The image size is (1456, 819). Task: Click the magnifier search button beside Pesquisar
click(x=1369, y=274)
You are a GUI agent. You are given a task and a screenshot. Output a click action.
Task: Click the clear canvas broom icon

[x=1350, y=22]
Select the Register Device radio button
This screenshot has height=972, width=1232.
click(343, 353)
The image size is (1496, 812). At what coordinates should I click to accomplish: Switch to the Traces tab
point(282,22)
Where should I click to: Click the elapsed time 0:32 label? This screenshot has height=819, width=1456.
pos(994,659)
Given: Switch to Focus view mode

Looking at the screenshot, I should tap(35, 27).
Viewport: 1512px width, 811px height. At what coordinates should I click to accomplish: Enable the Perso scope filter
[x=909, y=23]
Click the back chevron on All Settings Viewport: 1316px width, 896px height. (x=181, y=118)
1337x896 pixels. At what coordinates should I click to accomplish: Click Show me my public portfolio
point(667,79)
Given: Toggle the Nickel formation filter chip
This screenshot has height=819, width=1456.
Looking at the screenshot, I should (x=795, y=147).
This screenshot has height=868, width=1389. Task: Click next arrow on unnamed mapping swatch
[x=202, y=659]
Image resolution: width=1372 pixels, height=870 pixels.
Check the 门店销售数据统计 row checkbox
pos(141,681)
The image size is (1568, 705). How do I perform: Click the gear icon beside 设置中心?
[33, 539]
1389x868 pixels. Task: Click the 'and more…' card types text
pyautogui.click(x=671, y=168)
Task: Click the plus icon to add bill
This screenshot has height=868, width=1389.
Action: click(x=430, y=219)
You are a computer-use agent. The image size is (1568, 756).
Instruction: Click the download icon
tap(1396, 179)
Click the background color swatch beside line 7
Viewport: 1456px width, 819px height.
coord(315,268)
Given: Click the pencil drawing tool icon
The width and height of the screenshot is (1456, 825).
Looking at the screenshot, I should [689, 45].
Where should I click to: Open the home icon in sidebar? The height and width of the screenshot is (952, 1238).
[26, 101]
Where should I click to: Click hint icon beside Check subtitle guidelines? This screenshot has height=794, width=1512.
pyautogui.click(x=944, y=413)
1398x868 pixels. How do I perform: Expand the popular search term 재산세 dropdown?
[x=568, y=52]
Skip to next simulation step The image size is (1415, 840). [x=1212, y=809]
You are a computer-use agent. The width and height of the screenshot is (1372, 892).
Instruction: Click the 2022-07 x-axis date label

* _Work request_:
Would you copy out exactly the lines above that start at the one containing "Where should I click to: Open" and end at the one containing "Skip to next", inclusive?

* _Solution for this problem_:
Where should I click to: Open the home icon in sidebar? The height and width of the screenshot is (952, 1238).
[26, 101]
Where should I click to: Click hint icon beside Check subtitle guidelines? This screenshot has height=794, width=1512.
pyautogui.click(x=944, y=413)
1398x868 pixels. How do I perform: Expand the popular search term 재산세 dropdown?
[x=568, y=52]
Skip to next simulation step The image size is (1415, 840). [x=1212, y=809]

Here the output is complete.